Unfortunately, it’s true potential is also overlooked, as many beginner investors are quick to dump the simple covered call to get in bed with the sexier stock option strategies that many websites often pump-up. But then, what is really that sexy about a strategy that can be repeatable, scalable, and often profitable (if done right)? Who wants that anyways?

I will keep this thread as an on-going conversation as I provide details of my own covered call experiences, conversations I have with other well-known covered call enthusiasts, and to dispel misconceptions that many beginner investors have with the covered call strategy.

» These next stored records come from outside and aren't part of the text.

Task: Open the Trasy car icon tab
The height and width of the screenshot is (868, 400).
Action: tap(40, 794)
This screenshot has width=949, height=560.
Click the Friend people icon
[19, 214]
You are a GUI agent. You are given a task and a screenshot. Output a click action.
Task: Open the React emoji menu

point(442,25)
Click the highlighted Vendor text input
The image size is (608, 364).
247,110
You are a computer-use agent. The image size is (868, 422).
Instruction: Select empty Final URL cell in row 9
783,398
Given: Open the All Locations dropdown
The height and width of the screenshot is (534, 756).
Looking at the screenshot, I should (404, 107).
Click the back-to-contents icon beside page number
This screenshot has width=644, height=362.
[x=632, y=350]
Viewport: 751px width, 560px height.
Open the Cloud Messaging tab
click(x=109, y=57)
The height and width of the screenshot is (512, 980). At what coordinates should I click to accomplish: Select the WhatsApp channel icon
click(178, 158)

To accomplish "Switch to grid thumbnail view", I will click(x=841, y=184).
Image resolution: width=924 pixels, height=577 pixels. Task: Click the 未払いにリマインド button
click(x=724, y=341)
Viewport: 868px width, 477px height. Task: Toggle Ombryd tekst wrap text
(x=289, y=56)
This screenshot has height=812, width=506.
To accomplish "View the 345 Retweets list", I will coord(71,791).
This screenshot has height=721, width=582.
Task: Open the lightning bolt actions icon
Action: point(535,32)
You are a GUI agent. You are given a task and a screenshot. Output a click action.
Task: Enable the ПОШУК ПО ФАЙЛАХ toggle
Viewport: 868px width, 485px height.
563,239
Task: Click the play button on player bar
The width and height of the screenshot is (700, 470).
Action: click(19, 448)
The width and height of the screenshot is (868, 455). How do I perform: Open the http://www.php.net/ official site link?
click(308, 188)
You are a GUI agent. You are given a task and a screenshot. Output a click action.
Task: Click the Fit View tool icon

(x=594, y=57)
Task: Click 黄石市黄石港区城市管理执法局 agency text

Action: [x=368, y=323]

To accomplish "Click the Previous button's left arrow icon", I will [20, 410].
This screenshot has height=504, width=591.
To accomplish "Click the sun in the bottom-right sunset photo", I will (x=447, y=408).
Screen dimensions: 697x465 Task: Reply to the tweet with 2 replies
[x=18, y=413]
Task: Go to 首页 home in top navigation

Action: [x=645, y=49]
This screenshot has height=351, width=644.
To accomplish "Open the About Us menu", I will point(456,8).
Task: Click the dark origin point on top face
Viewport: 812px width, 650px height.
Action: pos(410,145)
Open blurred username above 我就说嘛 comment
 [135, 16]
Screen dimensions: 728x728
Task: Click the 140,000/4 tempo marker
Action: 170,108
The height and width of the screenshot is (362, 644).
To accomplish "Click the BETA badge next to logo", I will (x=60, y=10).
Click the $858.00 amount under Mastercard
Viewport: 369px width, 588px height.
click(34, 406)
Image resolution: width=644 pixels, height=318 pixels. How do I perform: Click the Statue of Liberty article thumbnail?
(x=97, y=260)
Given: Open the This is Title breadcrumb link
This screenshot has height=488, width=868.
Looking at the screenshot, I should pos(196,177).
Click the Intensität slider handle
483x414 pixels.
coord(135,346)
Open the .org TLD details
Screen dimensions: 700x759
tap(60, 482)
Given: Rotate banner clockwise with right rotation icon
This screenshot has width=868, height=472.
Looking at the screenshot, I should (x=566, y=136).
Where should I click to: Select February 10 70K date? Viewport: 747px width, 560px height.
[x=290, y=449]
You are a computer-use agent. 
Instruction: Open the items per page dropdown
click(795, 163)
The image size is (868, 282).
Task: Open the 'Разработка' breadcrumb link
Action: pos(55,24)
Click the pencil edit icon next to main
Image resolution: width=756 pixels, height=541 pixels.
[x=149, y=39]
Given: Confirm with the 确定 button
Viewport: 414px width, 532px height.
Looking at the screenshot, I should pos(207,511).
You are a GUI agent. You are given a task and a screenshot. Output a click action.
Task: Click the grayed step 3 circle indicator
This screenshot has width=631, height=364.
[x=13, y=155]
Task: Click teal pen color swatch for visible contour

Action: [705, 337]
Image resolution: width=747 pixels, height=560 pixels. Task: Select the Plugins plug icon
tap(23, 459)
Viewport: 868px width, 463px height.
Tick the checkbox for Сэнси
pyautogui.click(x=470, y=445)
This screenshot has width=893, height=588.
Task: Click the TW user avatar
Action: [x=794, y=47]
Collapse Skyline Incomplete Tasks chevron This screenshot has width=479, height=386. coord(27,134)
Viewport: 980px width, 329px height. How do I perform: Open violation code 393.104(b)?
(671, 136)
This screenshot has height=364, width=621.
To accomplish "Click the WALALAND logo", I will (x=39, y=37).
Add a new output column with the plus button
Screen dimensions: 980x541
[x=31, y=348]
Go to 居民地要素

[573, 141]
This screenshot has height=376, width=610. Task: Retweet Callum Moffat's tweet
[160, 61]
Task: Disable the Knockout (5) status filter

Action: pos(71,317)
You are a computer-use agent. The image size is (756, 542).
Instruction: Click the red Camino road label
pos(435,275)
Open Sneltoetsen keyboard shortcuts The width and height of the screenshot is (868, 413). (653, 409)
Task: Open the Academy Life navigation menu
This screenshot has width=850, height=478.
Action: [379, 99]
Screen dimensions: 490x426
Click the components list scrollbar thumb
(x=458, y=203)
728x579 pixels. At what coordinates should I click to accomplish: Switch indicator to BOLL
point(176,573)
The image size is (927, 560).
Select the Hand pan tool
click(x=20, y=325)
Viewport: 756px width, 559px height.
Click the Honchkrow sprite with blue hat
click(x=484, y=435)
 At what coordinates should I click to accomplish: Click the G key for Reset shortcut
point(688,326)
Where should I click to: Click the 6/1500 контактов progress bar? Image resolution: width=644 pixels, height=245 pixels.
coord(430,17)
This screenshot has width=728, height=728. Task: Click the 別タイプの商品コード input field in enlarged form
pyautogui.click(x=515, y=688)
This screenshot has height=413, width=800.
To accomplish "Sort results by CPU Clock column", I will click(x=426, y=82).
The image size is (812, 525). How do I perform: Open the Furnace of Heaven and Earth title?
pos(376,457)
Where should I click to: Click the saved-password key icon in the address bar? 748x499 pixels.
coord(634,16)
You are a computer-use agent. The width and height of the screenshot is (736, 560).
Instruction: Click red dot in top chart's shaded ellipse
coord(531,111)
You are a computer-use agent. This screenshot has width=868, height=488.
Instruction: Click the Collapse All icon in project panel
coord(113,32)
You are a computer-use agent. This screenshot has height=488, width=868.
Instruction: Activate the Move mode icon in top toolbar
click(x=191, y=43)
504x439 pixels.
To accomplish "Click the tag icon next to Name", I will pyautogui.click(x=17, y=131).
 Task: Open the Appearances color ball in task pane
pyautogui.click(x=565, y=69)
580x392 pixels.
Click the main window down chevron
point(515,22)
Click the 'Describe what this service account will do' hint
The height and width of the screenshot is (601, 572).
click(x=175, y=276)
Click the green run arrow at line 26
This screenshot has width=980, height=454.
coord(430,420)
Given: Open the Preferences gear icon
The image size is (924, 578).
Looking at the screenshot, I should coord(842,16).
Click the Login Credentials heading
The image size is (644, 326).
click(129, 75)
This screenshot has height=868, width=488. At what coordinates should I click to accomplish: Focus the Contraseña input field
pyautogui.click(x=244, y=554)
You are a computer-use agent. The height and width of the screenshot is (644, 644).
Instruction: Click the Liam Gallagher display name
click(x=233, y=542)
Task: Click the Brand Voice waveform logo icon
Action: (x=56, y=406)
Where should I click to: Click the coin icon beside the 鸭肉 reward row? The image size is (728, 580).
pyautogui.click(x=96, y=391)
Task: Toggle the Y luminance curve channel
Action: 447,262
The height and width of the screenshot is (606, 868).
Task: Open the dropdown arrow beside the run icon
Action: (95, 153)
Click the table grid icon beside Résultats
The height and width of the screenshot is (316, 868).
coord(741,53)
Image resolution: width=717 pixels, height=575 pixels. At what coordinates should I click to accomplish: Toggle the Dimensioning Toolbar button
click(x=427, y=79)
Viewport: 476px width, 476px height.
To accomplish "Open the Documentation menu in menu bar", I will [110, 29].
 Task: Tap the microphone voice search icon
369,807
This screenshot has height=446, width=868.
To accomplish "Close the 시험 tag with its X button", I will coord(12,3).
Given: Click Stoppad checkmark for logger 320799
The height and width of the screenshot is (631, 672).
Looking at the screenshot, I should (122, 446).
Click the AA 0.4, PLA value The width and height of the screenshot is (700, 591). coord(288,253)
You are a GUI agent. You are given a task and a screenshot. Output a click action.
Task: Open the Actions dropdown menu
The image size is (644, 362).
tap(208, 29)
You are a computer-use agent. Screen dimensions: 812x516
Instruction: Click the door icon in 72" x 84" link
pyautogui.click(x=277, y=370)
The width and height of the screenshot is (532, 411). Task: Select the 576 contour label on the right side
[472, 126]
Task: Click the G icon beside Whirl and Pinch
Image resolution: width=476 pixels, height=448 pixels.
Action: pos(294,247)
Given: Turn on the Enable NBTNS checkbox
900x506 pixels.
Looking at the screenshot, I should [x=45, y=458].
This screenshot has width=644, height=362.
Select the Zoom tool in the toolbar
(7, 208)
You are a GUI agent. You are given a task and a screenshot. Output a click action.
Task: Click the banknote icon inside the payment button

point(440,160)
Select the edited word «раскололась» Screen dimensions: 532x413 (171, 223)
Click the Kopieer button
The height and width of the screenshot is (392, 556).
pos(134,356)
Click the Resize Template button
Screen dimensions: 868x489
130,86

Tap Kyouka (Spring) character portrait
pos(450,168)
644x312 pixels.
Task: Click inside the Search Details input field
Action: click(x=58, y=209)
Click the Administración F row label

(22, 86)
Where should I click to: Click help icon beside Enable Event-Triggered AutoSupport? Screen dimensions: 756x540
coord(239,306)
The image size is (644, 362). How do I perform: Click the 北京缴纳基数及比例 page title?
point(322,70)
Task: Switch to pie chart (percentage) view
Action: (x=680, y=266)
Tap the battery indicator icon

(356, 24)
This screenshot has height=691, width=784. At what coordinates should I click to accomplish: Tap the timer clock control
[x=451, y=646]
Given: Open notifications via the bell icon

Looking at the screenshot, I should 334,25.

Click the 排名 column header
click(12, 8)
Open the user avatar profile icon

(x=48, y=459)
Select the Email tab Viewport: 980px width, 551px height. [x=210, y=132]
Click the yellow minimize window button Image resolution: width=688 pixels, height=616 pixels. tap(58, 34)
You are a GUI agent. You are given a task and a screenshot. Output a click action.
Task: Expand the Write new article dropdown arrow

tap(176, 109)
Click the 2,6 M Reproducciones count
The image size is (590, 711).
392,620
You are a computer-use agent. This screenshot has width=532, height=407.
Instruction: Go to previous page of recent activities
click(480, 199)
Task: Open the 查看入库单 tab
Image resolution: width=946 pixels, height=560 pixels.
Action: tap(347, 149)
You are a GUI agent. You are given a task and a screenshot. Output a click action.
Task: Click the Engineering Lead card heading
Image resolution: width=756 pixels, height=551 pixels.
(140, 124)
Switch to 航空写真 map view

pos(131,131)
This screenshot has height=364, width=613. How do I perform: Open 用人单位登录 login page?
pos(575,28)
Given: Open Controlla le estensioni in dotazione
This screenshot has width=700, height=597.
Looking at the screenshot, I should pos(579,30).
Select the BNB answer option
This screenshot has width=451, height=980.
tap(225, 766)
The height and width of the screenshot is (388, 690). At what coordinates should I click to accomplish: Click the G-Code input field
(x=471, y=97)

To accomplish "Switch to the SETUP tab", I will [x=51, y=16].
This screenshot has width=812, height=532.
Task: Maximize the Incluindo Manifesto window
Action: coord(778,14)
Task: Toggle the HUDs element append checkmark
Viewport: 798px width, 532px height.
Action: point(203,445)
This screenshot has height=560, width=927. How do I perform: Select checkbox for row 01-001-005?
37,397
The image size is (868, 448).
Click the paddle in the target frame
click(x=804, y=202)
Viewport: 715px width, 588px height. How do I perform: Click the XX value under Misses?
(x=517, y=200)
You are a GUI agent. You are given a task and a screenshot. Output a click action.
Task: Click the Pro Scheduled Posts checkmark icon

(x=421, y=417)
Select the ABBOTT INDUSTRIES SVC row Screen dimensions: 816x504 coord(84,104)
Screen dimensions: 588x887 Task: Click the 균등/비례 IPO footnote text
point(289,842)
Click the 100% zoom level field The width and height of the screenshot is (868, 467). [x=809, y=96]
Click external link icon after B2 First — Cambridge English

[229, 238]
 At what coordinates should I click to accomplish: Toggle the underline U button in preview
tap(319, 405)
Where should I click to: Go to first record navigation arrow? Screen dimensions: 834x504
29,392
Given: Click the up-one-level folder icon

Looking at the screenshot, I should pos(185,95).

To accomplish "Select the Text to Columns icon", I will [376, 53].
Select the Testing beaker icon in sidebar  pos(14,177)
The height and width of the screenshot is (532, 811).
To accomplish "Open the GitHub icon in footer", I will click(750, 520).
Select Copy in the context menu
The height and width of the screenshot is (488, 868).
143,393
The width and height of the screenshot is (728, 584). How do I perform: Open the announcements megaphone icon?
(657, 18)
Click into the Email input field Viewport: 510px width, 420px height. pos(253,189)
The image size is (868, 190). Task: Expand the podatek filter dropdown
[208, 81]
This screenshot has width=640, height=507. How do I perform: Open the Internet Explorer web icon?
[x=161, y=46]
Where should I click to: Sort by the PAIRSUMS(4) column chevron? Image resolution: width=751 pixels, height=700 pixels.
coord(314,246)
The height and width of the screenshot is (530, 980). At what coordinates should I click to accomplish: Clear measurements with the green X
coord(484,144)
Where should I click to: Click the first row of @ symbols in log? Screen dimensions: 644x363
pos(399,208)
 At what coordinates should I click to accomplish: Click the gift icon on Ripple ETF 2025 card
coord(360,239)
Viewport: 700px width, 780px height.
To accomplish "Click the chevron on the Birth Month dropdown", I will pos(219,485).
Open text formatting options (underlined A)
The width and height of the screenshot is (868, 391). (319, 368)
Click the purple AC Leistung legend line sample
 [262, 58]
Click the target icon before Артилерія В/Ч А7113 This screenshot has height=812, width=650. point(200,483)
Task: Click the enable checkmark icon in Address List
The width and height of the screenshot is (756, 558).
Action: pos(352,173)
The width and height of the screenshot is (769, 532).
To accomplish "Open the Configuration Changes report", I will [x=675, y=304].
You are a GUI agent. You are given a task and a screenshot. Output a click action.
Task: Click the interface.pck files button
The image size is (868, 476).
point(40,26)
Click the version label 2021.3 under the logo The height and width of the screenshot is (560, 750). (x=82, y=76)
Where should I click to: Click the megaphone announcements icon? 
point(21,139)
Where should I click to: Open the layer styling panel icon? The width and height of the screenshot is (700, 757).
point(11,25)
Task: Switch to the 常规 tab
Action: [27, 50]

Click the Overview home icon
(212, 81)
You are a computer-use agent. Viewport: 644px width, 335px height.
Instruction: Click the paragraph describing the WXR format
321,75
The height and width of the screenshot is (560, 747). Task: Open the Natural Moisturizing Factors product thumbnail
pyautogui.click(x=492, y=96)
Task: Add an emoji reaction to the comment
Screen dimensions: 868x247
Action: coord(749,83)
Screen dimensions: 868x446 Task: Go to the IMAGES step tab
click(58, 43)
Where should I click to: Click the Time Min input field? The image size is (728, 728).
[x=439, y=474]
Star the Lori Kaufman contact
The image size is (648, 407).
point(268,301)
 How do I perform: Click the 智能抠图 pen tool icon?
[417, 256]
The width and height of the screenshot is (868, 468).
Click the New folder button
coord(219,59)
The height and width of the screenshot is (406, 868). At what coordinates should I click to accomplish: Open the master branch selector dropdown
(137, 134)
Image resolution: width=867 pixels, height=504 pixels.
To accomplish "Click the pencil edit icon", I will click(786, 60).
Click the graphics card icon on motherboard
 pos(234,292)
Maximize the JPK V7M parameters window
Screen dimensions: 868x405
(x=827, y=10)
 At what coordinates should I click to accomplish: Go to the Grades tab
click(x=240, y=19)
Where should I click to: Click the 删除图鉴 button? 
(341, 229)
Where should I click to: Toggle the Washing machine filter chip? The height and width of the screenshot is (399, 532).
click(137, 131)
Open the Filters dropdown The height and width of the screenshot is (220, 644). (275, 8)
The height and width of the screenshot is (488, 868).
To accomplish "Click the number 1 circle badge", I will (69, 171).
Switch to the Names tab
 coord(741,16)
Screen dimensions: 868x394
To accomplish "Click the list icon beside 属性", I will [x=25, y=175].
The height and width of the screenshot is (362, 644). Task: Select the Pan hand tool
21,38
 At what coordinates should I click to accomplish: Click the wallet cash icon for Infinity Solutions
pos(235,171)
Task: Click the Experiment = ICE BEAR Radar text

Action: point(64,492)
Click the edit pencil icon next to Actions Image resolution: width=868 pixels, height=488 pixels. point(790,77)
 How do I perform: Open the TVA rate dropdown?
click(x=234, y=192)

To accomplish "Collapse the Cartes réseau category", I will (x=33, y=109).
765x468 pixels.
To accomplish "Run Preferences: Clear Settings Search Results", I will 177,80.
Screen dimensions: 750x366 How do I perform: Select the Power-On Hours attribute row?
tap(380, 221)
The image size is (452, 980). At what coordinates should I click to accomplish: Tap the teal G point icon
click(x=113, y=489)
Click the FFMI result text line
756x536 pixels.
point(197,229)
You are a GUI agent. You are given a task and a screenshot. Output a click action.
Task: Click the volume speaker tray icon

*Part 1.0: The most common way to use covered calls (and why it sucks)*

You know what? The covered call does suck. There, I said it. The reason being is that the way it is taught sucks, and the target audience who is learning this strategy is left with the sucky-results. Then, they get discouraged, trash-talk the whole covered call strategy, eagerly wanting to forget the experience in hopes of learning more advanced option topics, go through the school of hard knocks of losing more money, and then look to re-learn the basics of option trading, which should have been taught to them, correctly, from the beginning.

The way most beginners are taught to think about the covered call strategy is to think of it in terms of getting monthly rental payments as a real estate landlord – a nice fat cheque paid on every month, on time. While there is a lot of truth in this analogy, as that really is the best way to describe the covered call method in a plain-vanilla, relatable, down-to-earth manner, this explanation leaves a LOT of information out. I can name two exclusions just off the top of my head:

1.	A covered call CAPS your gains. Do you remember the reason why you bought your shares in the first place? I’m guessing it’s because you actually LIKE the company. So why would you shoot yourself in the foot by capping the gains, just to make monthly income which could be just a fraction of potential gains that you miss out (and really, should be entitled to) if your stock goes through a high momentum bull run? 

2.	The covered call SHOULD NOT be your number one choice of protecting your portfolio: I laugh. No, I literally laugh when I read how people use covered calls to “protect” their portfolios. Yes, there are ways to use the covered calls as hedges, but the way most people are taught to sell covered calls (out of the money strikes, at best, at the money strikes) is a pathetic excuse of a hedging tactic. 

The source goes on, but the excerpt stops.